Facially Amphiphilic Skeleton-Derived Antibacterial Cationic Dendrimers

It is urgent to develop biocompatible and high-efficiency antimicrobial agents since microbial infections have always posed serious challenges to human health. Herein, through the marriage of facially amphiphilic skeletons and cationic dendrimers, high-density positively charged dendrimers D-CA6-N+ (G2) and D-CA2-N+ (G1) were designed and synthesized using the branch of facially amphiphilic bile acids, followed by their modification with quaternary ammonium charges. Both dendrimers could self assemble into nanostructured micelles in aqueous solution.
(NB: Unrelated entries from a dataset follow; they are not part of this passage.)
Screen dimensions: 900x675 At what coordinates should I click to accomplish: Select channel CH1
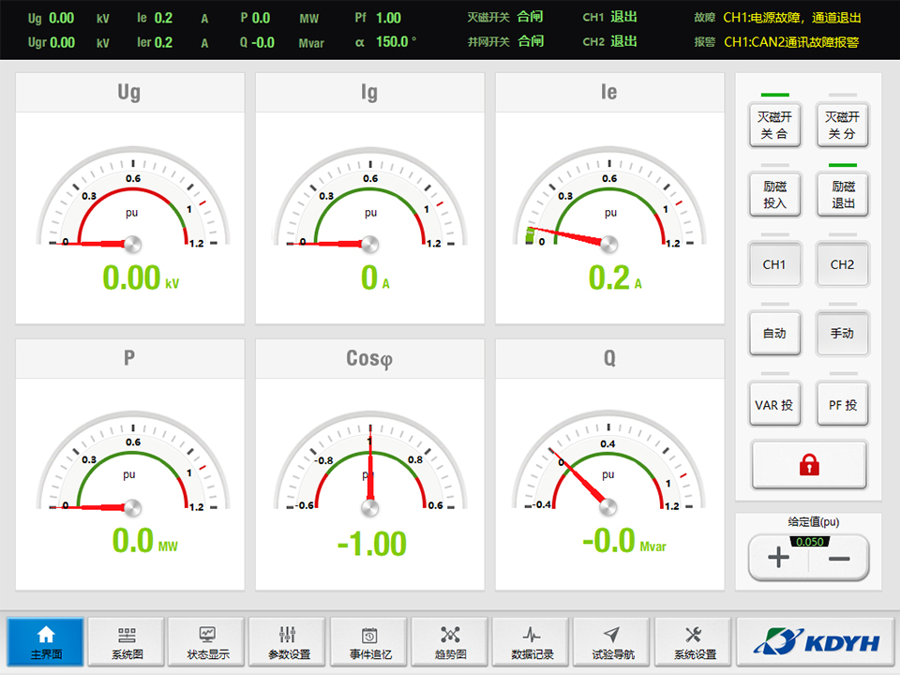pyautogui.click(x=774, y=264)
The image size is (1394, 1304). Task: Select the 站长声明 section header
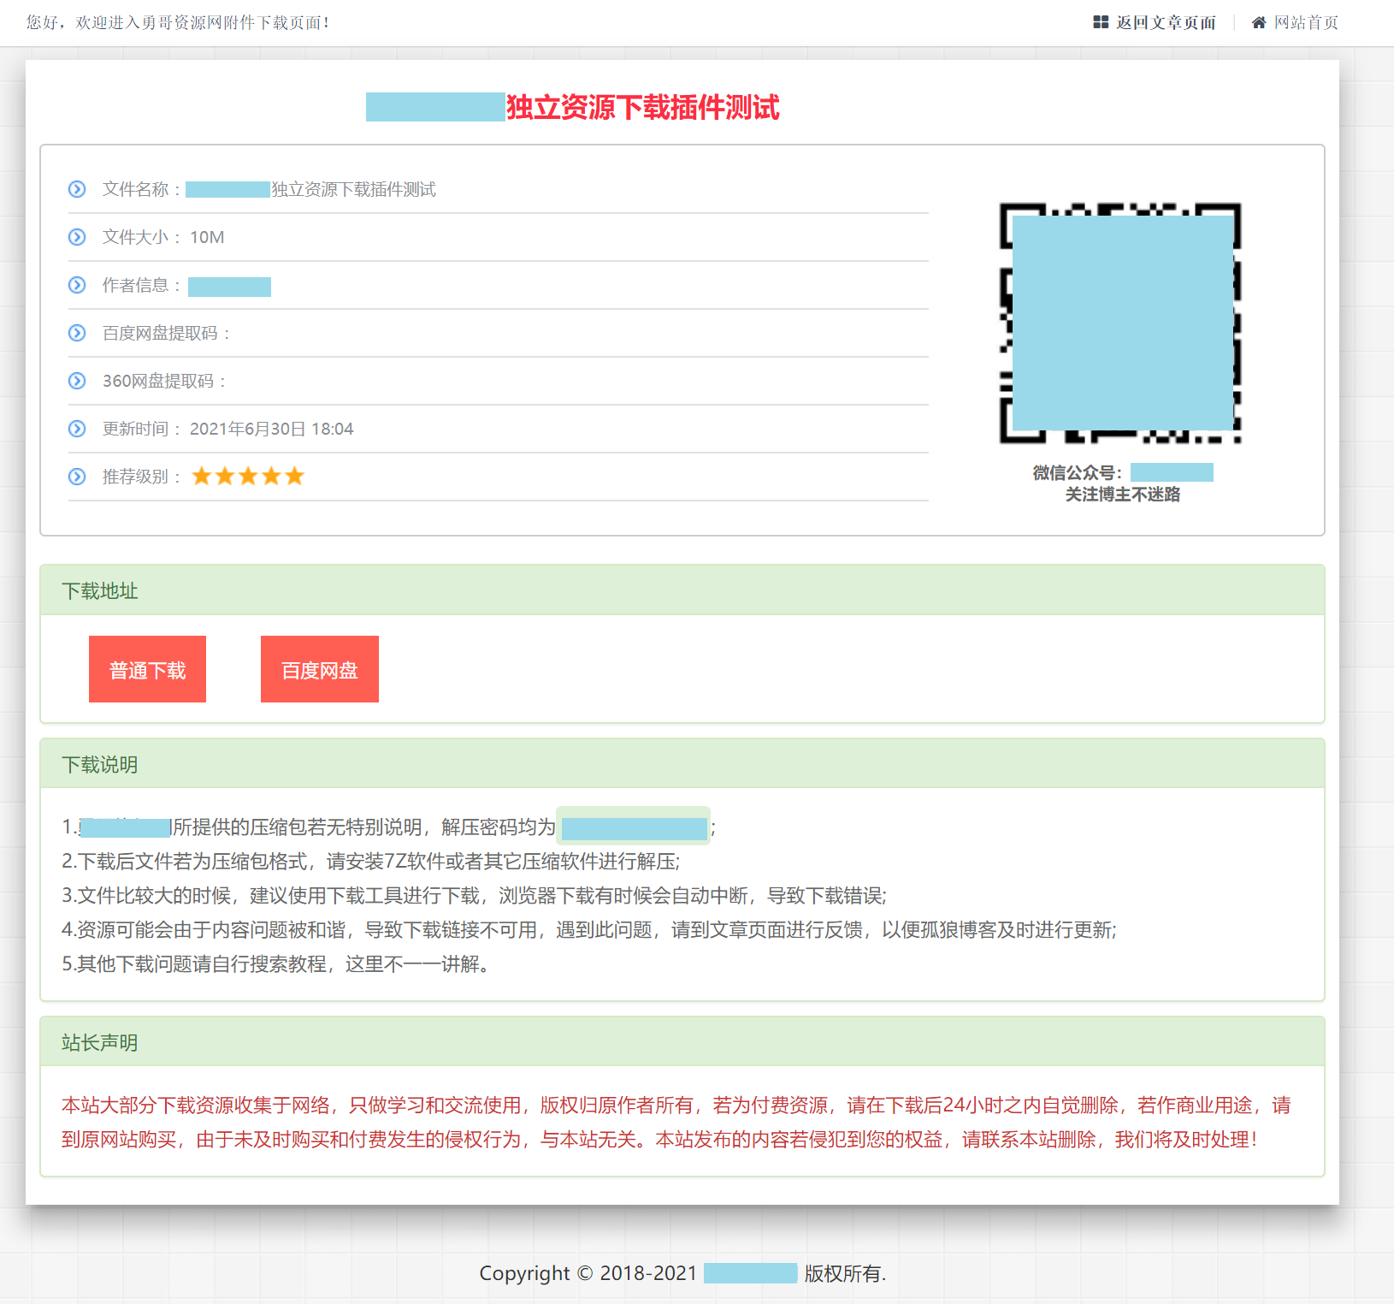point(100,1043)
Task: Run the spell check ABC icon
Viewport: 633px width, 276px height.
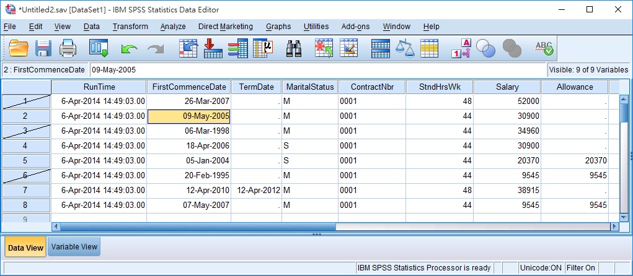Action: click(544, 48)
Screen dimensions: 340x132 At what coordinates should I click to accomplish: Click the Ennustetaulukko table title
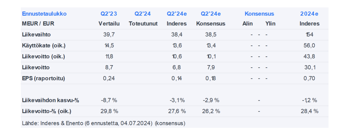(44, 14)

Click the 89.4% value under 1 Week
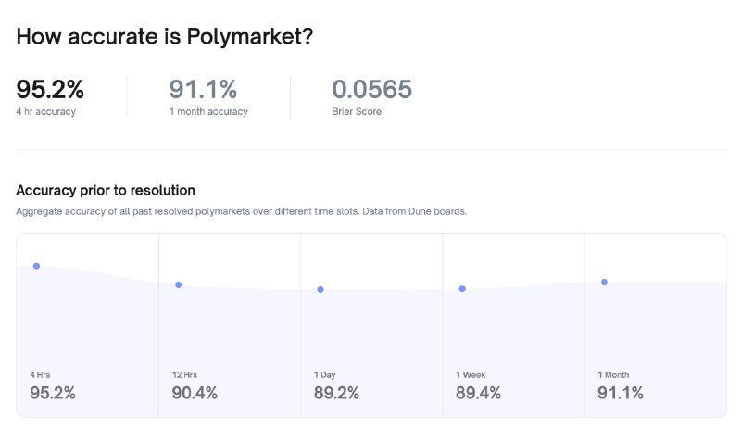tap(479, 393)
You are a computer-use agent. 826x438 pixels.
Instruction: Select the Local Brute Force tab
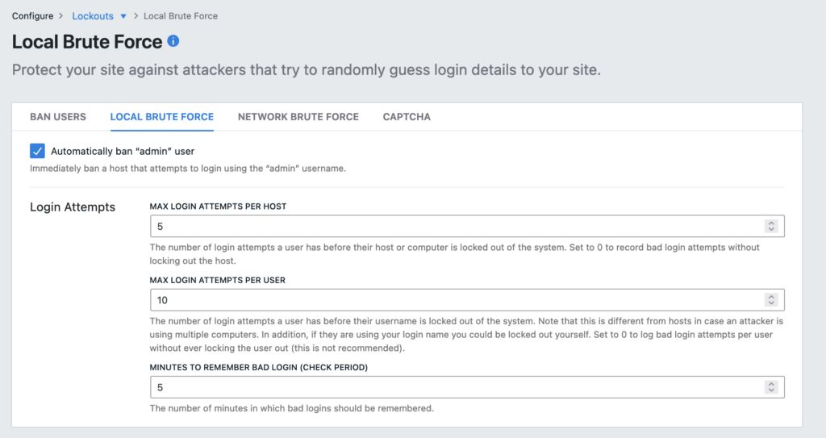click(x=161, y=117)
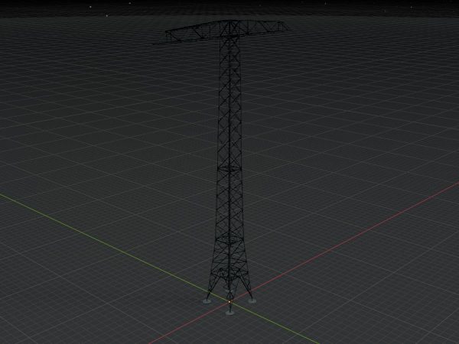Select the left concrete foot pad of pylon

(x=207, y=300)
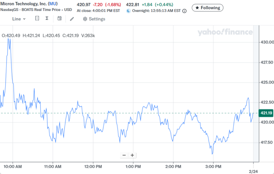
Task: Click the MU ticker symbol link
Action: pos(53,4)
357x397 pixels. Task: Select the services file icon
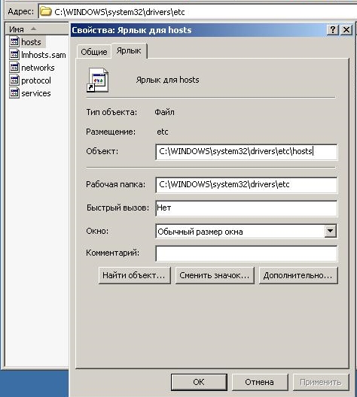[14, 93]
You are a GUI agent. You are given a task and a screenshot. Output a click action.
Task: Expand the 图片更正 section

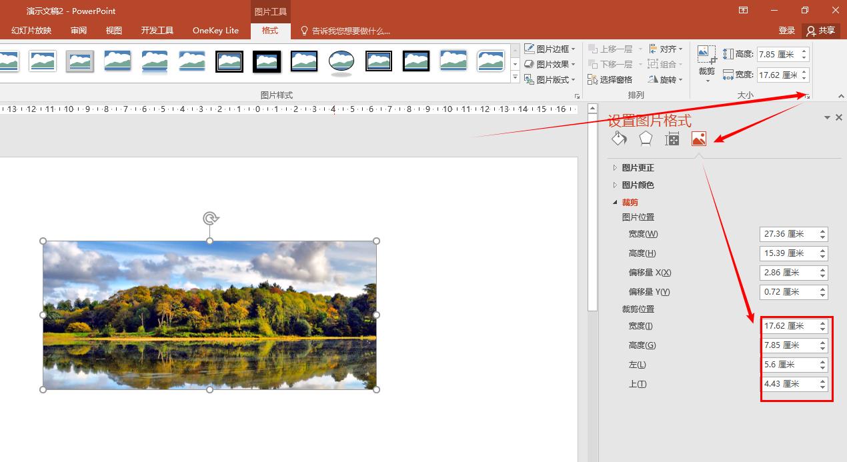point(638,168)

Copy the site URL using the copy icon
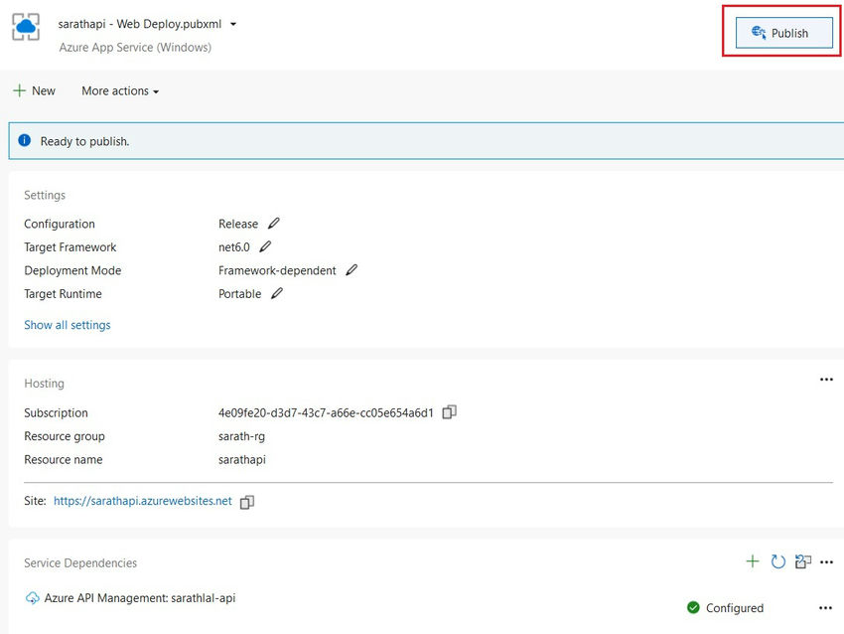(x=246, y=502)
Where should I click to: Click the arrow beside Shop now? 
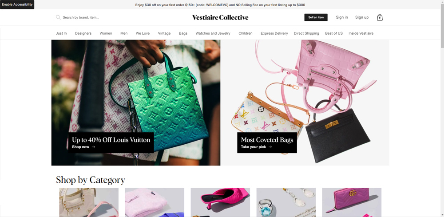pos(93,147)
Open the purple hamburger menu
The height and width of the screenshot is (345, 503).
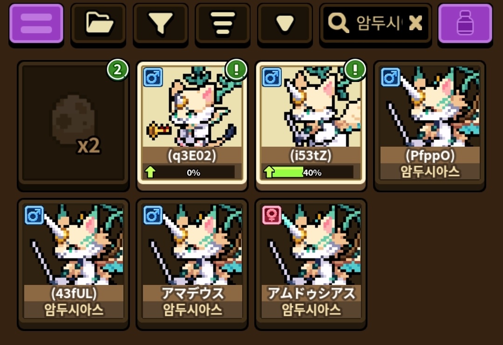coord(36,24)
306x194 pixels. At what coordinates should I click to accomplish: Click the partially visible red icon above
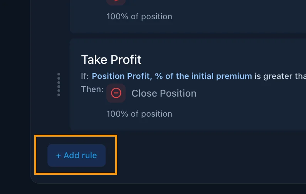(116, 2)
D-CA6-N+ displays potent antibacterial activity against Staphylococcus aureus and Escherichia coli, with minimum inhibitory concentrations (MICs) as low as 7.50 and 7.79 mu M, respectively, and has an evidently stronger antibacterial activity than D-CA2-N+. Moreover, D-CA6-N+ can kill S. aureus faster than E. coli. The facial amphiphilicity of the bile acid skeleton facilitates the selective destruction of bacterial membranes and endows dendrimers with negligible hemolysis and cytotoxicity even under a high concentration of 16x MIC. In vivo studies show that D-CA6-N+ is much more effective and safer than penicillin G in treating S. aureus infection and promoting wound healing, which suggests facially amphiphilic skeleton-derived cationic dendrimers can be a promising approach to effectively enhance antibacterial activity and biocompatibility of antibacterial agent, simultaneously.

Automated summary

Cationic dendrimers derived from facially amphiphilic skeletons show high antibacterial activity and biocompatibility, and are more effective and safer than penicillin G in treating infections and promoting wound healing.